With the amount of time it takes to install patches, the potential number of patches, and the downtime patching can create, is patching worth it? The short answer? Yes. Why? In a nutshell, these small, painstaking sacrifices pale in comparison to the damage that a virus or malware could do to your business.
Your Patching Plan
Make patching a part of your regular business plan, and it won’t be as overwhelming.
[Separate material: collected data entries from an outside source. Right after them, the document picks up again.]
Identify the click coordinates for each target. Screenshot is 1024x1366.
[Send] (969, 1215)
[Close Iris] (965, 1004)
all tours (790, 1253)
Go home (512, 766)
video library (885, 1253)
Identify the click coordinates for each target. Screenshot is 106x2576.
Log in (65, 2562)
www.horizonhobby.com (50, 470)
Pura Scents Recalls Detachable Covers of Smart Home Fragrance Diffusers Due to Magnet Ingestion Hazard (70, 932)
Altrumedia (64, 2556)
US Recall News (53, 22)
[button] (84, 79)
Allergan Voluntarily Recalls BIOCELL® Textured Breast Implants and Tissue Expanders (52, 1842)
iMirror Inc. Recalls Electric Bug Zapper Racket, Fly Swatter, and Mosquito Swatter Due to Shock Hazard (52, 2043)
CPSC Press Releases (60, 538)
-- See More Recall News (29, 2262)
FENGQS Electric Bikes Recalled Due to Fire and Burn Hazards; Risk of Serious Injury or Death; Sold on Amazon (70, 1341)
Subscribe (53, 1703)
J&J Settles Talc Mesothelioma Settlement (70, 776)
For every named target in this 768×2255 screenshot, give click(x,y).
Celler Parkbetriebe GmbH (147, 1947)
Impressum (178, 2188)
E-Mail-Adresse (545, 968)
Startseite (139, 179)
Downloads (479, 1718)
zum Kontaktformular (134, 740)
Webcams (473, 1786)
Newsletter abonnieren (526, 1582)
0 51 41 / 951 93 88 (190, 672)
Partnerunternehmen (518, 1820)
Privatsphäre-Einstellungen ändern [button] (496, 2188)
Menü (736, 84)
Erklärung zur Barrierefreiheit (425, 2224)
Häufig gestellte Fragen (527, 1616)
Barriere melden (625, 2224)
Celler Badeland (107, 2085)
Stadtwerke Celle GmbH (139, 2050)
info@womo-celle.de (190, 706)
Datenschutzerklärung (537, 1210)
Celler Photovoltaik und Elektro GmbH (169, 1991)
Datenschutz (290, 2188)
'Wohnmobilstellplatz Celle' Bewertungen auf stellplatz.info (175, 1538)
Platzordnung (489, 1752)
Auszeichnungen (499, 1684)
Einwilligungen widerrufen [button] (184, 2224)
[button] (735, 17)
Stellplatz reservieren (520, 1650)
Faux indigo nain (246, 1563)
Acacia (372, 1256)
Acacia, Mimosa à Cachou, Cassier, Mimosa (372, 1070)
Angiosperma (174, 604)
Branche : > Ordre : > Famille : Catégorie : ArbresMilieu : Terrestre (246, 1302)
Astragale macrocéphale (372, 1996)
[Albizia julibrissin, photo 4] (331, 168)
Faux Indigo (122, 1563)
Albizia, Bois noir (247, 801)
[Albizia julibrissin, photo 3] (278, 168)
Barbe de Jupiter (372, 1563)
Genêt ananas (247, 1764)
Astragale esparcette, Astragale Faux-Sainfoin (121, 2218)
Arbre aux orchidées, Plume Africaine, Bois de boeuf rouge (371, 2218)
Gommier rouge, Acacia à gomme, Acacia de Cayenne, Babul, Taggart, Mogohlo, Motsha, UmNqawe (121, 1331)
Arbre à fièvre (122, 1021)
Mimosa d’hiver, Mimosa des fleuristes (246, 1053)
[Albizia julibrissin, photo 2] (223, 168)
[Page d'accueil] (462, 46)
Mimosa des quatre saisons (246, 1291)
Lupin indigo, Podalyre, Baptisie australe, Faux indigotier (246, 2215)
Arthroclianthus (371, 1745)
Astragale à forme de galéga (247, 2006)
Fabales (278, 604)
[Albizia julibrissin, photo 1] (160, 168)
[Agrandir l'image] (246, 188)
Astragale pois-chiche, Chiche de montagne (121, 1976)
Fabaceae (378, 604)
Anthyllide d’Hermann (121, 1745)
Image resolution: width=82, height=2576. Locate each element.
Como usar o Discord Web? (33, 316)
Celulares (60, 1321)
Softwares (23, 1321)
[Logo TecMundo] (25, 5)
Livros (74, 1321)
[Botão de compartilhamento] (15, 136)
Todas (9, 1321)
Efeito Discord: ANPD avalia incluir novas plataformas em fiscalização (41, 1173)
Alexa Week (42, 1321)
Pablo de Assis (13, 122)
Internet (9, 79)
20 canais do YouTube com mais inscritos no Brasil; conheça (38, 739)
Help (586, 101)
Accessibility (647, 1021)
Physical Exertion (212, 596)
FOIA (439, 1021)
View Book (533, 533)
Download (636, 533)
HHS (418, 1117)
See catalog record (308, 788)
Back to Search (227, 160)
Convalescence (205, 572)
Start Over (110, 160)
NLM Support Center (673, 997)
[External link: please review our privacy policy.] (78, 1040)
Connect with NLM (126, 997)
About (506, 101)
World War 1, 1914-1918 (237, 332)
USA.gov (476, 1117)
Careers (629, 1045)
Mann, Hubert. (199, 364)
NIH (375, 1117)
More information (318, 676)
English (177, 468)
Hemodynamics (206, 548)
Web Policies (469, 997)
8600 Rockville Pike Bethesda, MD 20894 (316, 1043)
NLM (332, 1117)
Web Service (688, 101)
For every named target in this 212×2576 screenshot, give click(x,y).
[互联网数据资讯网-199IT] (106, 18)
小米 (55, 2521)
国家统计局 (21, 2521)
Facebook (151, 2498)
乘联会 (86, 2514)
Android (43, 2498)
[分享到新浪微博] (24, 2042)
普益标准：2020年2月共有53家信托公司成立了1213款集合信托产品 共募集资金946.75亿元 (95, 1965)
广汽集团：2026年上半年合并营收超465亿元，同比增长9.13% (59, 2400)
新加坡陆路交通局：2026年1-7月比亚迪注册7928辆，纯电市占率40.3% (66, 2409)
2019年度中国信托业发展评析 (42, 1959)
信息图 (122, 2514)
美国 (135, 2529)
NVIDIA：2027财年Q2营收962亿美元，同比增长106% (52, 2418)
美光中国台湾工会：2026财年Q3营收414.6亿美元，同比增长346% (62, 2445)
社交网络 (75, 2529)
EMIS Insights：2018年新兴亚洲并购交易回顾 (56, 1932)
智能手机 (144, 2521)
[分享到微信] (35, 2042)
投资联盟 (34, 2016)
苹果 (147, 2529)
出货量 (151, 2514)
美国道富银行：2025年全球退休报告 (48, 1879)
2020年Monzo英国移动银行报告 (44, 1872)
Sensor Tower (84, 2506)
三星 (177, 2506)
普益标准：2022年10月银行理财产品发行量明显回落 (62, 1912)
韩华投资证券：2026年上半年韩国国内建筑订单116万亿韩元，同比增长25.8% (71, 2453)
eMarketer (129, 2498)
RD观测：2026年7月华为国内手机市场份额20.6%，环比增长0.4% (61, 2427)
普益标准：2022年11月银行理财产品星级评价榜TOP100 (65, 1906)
Consider following these steps offered by HHS OCR to make applying patches more manageable.
- Evaluate patches – does the patch apply to your software/systems?
- Test patches – if you can, test patches on an isolated system to determine if there are any unforeseen or unwanted side effects, such as applications not functioning properly or system instability.
- Approve patches – Once patches have been evaluated and tested, approve them for deployment.
- Deploy patches – schedule patches to be installed on live or production systems.
- Verify and Test patches – after deployment, continue to test and audit systems to ensure that the patches created no unwanted side effects.
Yes, patching takes time and can be a nuisance. But think of it like going to your yearly physical with your doctor. Just as it can do for you, preventive care can extend and secure the life of your company before something catastrophic hits.